_Excerpt provided_
• • •
After Darnold completed 15 of 31 passes for 169 yards against a tough Browns defense, he said he has to be more decisive in the pocket and move quicker in his progressions.

"He's on it when he's talking about decisiveness and precision. He has to trust his eyes a little bit better," Pennington said. "I think he's seeing it and then he's just having a slight hesitation whether or not he's seeing the right thing, trying to justify that in his mind before he makes that throw. The difference in the NFL and college is if you hesitate, then that throw becomes either a pass break-up, an interception or an incompletion. Compared to in college, you can get away with a slight hesitation and can still get a completion because the window stays open longer. There is definitely some hesitation while he's reading and going through his progressions."

During the Green & White's 1-2 start, Darnold has been intercepted five times. With the Jets down four points and 1:28 remaining in regulation Thursday, he had wideout Jermaine Kearse open in the middle of the field but hesitated while pass rushers closed. He then forced it back to Kearse and linebacker Joe Schobert essentially ended the ball game with the takeaway.
• • •
_Given data_

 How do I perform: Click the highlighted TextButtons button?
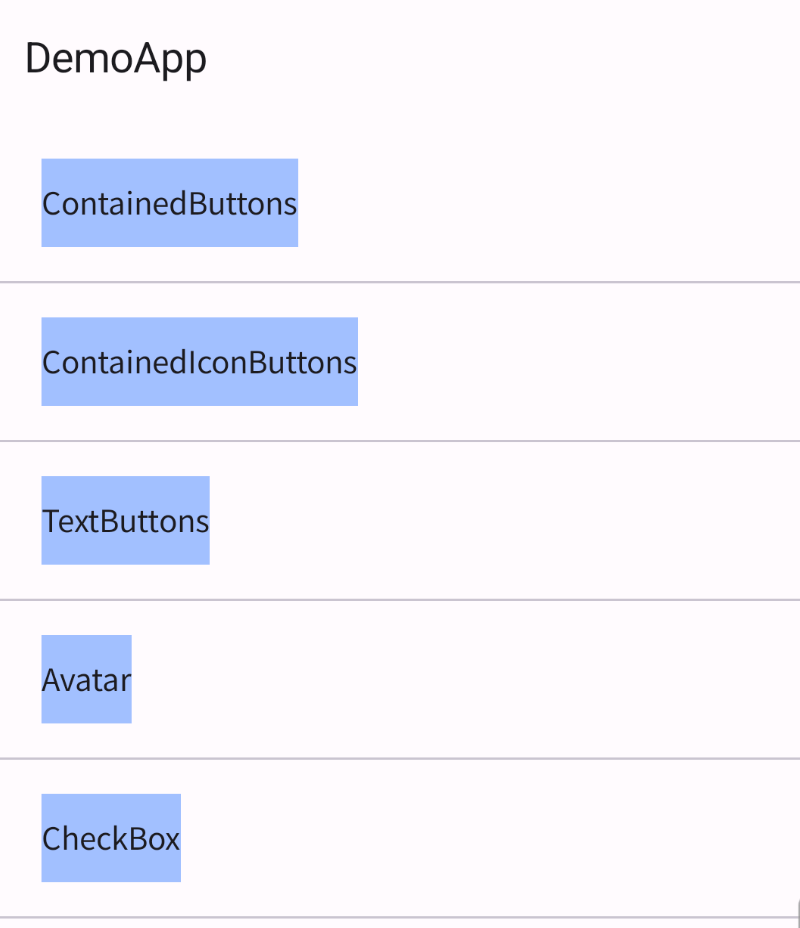click(125, 519)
• • •
_What to do_
Please list every person named in the Darnold excerpt above.

_Written reply_
Darnold
Pennington
Jermaine Kearse
Joe Schobert